By his own estimate, he had done a half mile. Then a mile. He felt his muscles loosen and he found an even, steady pace. It was inordinately peaceful and quiet in the middle of the river. He could see very well. The moonlight was just enough to guide him along, but not enough to give him away.

He covered the first mile in twenty minutes. The second mile seemed a little quicker. His watch told him he was correct. The Sequoia, which had seemed like a toy on the horizon when he began, now was in front of him with the majesty of a small ocean liner. He was a hundred yards from it and could see through portholes and windows on the main deck. An occasional crew member wandered the main deck. Siegfried studied the port side of the ship, the side facing him, to check for any sailors who might be leaning against the railing. He saw none. He was fifty yards away.

Then he was within forty. And he could practically drift the rest of the way. He cut his strokes and paddled quietly to his left, moving into a giant shadow cast by the ship's hull against the lights from the shore. The stern of the ship was before him. The rudder and the screw were like appendages to a moderately sized building.

He looked up and saw nothing human. A few more strokes and he was within reach of the ship. Then he threw his hand forward and touched it.

A sense of victory coursed through him, a foreshadowing of the victory that would eventually be his. It was possible! He had reached the presidential yacht unobserved. He placed his hands against the cold steel of the Bath-built hull and exhilaration was upon him that was almost religious. He felt himself grin. He almost wanted to scream with joy.

He looked up. Again he was thrilled by the discovery. The area of the stern that housed the rudder and propeller was recessed from the main deck of the ship. This would be the ideal place to work, to bolt his bomb-the flowers-for the leftist President. In this space he could tread water unobserved from either ship or shore. Like the night, it was perfect. He examined the hull again and marked its seaworthiness and sturdiness. He made one mental note. The bomb would have to be even more powerful than he had previously estimated. He had to be sure it would blast through the steel. Siegfried would make certain that it would.

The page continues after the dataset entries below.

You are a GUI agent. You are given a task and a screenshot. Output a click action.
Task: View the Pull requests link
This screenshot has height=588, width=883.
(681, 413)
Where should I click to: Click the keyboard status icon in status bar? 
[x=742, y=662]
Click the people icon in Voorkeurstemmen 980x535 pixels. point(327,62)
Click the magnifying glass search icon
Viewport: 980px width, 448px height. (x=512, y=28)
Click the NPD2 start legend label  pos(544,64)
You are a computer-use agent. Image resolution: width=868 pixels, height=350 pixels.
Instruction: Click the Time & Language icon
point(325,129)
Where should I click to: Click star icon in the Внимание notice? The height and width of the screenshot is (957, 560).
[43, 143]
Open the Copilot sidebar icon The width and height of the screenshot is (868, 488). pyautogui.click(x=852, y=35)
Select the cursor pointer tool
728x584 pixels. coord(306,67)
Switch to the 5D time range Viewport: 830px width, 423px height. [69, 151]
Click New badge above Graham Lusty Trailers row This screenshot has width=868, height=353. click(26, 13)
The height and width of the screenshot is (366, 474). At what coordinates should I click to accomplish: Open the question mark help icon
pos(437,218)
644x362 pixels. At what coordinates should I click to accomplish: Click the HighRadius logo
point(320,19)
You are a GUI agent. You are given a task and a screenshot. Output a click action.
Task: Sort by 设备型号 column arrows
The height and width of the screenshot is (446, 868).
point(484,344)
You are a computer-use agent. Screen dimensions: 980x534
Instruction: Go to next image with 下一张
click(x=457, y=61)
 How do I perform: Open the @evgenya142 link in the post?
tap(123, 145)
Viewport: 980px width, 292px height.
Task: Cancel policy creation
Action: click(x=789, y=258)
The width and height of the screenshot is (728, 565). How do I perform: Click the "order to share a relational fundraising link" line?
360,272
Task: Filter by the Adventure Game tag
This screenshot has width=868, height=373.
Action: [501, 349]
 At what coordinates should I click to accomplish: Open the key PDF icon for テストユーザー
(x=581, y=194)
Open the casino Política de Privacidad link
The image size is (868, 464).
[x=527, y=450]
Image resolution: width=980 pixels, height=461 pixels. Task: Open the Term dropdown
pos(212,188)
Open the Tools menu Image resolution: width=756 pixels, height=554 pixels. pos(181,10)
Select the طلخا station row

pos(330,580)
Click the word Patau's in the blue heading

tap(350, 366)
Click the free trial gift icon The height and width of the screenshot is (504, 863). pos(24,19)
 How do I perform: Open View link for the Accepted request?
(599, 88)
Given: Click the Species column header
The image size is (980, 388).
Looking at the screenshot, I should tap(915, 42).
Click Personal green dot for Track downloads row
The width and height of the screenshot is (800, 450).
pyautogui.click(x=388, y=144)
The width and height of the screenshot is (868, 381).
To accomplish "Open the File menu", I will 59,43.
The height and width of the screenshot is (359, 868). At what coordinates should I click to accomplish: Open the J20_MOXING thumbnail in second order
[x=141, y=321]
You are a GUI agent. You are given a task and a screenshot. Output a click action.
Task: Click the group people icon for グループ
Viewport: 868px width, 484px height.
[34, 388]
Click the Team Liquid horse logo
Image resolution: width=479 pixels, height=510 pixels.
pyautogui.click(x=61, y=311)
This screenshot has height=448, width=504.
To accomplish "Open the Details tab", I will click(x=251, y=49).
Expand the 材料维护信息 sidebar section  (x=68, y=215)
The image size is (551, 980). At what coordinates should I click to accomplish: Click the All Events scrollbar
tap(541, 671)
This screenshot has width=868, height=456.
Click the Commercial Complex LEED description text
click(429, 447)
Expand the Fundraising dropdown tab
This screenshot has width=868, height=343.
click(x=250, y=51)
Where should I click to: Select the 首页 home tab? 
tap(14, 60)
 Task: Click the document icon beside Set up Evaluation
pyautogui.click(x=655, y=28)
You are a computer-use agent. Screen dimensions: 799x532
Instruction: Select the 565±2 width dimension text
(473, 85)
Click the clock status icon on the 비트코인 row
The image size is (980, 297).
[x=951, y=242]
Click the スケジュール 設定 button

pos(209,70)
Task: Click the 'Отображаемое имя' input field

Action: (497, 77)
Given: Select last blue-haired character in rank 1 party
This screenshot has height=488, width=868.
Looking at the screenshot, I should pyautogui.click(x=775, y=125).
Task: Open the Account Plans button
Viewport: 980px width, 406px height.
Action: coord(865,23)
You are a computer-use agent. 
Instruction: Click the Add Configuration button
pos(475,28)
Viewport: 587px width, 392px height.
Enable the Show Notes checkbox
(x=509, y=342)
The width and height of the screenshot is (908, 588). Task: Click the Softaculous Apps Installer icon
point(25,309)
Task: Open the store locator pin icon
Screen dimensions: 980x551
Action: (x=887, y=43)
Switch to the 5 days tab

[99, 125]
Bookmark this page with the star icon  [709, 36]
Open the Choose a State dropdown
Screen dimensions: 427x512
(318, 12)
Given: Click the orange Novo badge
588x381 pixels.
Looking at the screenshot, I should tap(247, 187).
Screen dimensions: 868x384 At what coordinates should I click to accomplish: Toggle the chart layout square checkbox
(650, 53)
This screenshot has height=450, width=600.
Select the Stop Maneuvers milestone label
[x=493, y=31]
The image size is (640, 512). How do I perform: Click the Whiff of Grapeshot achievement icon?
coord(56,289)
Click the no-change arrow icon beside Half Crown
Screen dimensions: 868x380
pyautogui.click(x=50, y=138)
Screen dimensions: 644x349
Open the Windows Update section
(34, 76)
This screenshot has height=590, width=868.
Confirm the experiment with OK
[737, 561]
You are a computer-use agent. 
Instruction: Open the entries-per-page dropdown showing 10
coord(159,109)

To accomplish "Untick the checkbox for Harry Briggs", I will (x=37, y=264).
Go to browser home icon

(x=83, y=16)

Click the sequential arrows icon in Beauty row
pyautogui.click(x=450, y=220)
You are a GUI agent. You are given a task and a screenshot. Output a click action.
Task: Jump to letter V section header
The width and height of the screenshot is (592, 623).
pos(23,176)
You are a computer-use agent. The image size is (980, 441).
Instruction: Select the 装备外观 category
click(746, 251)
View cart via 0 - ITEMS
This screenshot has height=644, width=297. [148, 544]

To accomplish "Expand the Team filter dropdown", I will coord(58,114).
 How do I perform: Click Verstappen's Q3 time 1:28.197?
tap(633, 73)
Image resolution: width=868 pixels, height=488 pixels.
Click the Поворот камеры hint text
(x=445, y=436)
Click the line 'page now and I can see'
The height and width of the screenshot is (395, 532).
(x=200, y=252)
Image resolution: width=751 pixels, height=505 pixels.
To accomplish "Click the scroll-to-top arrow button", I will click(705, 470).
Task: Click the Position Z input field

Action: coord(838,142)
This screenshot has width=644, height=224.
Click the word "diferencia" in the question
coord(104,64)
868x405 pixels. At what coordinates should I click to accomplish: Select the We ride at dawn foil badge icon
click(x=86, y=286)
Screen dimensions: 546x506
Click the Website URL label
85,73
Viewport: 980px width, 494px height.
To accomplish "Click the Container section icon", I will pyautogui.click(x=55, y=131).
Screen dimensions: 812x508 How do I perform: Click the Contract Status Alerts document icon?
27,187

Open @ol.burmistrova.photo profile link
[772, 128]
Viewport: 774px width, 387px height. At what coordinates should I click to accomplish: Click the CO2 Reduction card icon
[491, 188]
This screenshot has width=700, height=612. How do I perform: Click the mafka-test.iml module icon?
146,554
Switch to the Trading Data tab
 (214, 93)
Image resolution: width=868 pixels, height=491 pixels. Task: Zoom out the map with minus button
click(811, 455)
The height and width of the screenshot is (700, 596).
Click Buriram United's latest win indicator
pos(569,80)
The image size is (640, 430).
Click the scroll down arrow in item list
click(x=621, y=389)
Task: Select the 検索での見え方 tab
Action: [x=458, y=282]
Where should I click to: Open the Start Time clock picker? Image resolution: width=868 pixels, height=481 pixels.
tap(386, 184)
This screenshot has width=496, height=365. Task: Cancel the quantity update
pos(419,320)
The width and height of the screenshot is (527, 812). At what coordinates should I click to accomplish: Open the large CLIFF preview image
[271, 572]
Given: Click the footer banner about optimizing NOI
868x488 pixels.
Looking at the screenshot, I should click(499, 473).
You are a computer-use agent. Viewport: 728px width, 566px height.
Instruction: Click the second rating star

Carefully now, he rehearsed every move that he would make when he returned. He dived beneath the waterline and felt for a place where waterproof plastic cement could solidify the bomb in place in a matter of minutes. He also looked for, and found, areas of ironin the hull in case he opted for a magnetized attachment on his return. Then, using the package of bricks as his dummy, he rehearsed the placement of the bomb. Once satisfied, he pushed off from the ship and let the bricks sink into the Potomac. No use carrying the extra weight back to Virginia.